# Provided information
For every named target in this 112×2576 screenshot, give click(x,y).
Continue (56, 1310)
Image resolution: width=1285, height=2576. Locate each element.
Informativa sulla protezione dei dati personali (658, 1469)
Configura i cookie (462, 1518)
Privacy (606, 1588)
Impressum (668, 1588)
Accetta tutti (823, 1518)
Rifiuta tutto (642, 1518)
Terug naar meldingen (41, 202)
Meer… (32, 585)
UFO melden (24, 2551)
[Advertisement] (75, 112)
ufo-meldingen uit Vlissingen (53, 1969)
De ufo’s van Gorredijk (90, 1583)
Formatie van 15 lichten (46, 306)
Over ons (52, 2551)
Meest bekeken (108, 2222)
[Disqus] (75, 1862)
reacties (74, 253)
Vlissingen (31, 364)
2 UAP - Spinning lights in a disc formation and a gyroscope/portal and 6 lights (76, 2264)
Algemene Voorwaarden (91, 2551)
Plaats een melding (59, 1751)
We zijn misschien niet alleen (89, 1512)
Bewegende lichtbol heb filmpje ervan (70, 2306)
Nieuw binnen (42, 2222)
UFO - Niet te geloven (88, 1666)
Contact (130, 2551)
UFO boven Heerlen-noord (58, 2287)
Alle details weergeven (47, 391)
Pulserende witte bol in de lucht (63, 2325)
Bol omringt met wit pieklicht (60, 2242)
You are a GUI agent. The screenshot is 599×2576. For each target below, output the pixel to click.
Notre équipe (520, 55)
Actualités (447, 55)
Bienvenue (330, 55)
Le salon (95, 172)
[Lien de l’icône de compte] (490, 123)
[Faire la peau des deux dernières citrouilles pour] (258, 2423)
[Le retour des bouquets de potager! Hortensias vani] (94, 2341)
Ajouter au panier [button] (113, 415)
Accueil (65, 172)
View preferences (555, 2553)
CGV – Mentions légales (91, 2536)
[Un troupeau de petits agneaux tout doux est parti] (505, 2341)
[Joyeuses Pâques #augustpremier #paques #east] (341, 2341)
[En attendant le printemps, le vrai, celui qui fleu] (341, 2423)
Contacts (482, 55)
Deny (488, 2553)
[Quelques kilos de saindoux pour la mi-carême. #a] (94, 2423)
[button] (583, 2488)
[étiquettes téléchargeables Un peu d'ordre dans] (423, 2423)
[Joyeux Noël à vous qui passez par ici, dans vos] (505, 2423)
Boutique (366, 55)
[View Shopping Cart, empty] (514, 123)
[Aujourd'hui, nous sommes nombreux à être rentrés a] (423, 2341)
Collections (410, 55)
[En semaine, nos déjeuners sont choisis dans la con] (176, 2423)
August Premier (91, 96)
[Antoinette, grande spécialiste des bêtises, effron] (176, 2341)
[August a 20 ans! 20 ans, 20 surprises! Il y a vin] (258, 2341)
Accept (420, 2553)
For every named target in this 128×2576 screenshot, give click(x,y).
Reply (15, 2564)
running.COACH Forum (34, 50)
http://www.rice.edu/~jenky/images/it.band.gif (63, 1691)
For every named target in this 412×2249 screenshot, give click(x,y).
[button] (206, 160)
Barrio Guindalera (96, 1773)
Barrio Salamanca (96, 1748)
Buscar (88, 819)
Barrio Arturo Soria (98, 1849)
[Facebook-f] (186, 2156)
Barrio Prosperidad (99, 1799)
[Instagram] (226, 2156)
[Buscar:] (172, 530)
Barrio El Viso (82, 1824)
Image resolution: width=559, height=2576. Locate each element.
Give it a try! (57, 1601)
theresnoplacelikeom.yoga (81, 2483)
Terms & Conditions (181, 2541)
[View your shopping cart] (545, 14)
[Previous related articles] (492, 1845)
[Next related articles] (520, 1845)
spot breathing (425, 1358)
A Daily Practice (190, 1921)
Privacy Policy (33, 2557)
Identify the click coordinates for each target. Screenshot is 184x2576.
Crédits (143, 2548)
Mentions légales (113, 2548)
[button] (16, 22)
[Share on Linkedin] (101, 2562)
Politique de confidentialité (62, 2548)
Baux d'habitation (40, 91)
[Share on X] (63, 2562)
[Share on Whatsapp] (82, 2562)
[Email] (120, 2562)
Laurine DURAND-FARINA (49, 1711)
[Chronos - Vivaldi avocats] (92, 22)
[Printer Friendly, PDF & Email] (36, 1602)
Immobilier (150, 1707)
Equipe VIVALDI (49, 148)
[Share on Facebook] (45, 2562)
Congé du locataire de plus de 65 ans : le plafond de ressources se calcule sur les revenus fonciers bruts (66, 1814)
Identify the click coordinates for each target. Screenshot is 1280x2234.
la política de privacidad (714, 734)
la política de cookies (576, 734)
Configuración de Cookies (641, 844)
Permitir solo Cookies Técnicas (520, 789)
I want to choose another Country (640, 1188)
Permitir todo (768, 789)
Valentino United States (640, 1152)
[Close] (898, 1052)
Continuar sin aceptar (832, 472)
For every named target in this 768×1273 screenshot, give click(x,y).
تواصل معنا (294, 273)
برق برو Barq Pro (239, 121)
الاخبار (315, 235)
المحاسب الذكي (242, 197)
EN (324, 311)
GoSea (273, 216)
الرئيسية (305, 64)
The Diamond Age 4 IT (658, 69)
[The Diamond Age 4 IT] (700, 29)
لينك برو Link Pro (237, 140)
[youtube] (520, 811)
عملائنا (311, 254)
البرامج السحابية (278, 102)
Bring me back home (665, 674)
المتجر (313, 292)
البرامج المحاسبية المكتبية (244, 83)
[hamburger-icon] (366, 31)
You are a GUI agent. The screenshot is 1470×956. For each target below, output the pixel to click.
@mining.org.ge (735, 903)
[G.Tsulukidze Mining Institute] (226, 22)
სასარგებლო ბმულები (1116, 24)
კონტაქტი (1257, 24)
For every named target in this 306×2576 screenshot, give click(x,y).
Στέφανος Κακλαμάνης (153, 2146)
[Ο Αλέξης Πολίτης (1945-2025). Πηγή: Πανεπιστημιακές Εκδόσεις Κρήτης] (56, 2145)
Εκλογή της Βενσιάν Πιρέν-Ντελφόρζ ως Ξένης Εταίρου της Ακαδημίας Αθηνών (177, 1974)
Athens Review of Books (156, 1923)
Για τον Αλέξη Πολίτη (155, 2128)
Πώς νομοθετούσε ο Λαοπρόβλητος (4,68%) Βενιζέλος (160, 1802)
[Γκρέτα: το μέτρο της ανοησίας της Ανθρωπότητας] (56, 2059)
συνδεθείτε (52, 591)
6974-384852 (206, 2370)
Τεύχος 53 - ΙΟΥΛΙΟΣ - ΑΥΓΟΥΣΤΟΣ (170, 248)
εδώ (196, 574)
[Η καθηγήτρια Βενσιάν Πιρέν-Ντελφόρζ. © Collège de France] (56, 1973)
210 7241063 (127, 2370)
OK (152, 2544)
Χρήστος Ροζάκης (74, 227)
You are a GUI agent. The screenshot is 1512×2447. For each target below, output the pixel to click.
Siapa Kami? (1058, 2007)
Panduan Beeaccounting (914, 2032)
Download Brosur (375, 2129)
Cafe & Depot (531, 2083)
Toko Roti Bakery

# Exercise prompt
In the listing above, find the line with "Εκλογή της Βενσιάν" and the line with "[Η καθηγήτρια Βενσιάν", then print exactly those lines and every line between them.

# Solution to this problem
Εκλογή της Βενσιάν Πιρέν-Ντελφόρζ ως Ξένης Εταίρου της Ακαδημίας Αθηνών (177, 1974)
Athens Review of Books (156, 1923)
Για τον Αλέξη Πολίτη (155, 2128)
Πώς νομοθετούσε ο Λαοπρόβλητος (4,68%) Βενιζέλος (160, 1802)
[Γκρέτα: το μέτρο της ανοησίας της Ανθρωπότητας] (56, 2059)
συνδεθείτε (52, 591)
6974-384852 (206, 2370)
Τεύχος 53 - ΙΟΥΛΙΟΣ - ΑΥΓΟΥΣΤΟΣ (170, 248)
εδώ (196, 574)
[Η καθηγήτρια Βενσιάν Πιρέν-Ντελφόρζ. © Collège de France] (56, 1973)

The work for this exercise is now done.